## Aim of the task
List every issue that the article on the first US presidential debate says Trump and Biden addressed.

## Text segment
=== Begin Enclosure ===

The Australian Take: The First US Presidential Debate Was Pure Chaos
The Conversation’s experts were watching the debate in Australia and the US. Here’s what they thought of the night.
After nearly an hour of bickering — at times shouting — between President Donald Trump and former Vice President Joe Biden, Chris Wallace, the Fox News anchor moderating the first US presidential debate, finally lost his patience.
“I hate to raise my voice, but why should I be any different from the two of you,” he admonished the candidates, though he was probably speaking more to Trump, who interrupted both Wallace and Biden repeatedly during the debate.
Amid the chaos, Trump and Biden did address some key questions in the presidential race on issues like COVID-19, racial justice, the economy, public safety, the Supreme Court, climate change and, of course, Trump’s taxes.
The Conversation’s experts were watching the debate in Australia and the US. Here’s what they thought of the night.
Jared Mondschein, Senior Advisor, US Studies Centre, University of Sydney
In the 2016 election between Donald Trump and Hillary Clinton, many conventional analysts — as well as Clinton supporters — said it was clear the former secretary of state had won each one of their debates.

=== End Enclosure ===

## Source information
=== Begin Enclosure ===

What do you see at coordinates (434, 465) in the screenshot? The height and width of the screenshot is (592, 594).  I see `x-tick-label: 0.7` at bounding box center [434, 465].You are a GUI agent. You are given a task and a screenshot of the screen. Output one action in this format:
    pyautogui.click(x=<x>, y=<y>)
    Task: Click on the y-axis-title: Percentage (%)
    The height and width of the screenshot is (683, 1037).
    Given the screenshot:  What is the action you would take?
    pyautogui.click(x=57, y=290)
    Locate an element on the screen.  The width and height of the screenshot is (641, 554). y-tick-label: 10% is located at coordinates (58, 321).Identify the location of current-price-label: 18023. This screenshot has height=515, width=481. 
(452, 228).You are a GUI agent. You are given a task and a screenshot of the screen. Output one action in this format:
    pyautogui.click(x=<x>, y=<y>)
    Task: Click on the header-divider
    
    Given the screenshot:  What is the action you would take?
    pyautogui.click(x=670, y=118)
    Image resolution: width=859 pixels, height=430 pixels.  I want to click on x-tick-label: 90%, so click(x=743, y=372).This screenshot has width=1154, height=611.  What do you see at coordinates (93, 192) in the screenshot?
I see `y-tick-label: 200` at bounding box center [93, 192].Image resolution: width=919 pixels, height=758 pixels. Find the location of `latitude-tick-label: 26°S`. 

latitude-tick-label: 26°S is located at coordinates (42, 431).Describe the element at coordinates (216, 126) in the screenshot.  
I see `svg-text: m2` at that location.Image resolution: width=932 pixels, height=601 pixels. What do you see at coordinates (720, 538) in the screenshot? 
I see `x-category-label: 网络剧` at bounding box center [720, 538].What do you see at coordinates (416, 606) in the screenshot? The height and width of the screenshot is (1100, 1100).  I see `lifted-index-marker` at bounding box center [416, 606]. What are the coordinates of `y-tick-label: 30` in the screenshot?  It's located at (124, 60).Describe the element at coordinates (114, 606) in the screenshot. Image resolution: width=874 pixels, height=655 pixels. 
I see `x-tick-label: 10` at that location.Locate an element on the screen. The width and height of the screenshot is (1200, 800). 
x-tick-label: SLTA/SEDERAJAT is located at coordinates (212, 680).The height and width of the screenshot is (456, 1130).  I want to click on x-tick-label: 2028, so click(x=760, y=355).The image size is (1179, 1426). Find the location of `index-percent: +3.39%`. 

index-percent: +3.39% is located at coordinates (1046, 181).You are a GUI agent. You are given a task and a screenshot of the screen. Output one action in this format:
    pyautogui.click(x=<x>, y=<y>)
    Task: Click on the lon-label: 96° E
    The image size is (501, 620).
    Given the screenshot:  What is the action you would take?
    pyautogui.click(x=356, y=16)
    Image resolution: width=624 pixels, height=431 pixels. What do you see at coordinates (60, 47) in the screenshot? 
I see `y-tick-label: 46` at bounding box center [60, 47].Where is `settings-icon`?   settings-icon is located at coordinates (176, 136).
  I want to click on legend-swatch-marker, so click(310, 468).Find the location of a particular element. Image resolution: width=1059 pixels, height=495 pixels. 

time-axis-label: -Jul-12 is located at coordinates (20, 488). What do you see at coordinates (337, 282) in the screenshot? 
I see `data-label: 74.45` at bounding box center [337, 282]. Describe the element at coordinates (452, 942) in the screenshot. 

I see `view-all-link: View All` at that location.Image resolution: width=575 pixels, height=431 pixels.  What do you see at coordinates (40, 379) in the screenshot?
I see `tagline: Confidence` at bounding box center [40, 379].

=== End Enclosure ===

## Reply to the task
- COVID-19
- Racial justice
- The economy
- Public safety
- The Supreme Court
- Climate change
- Trump's taxes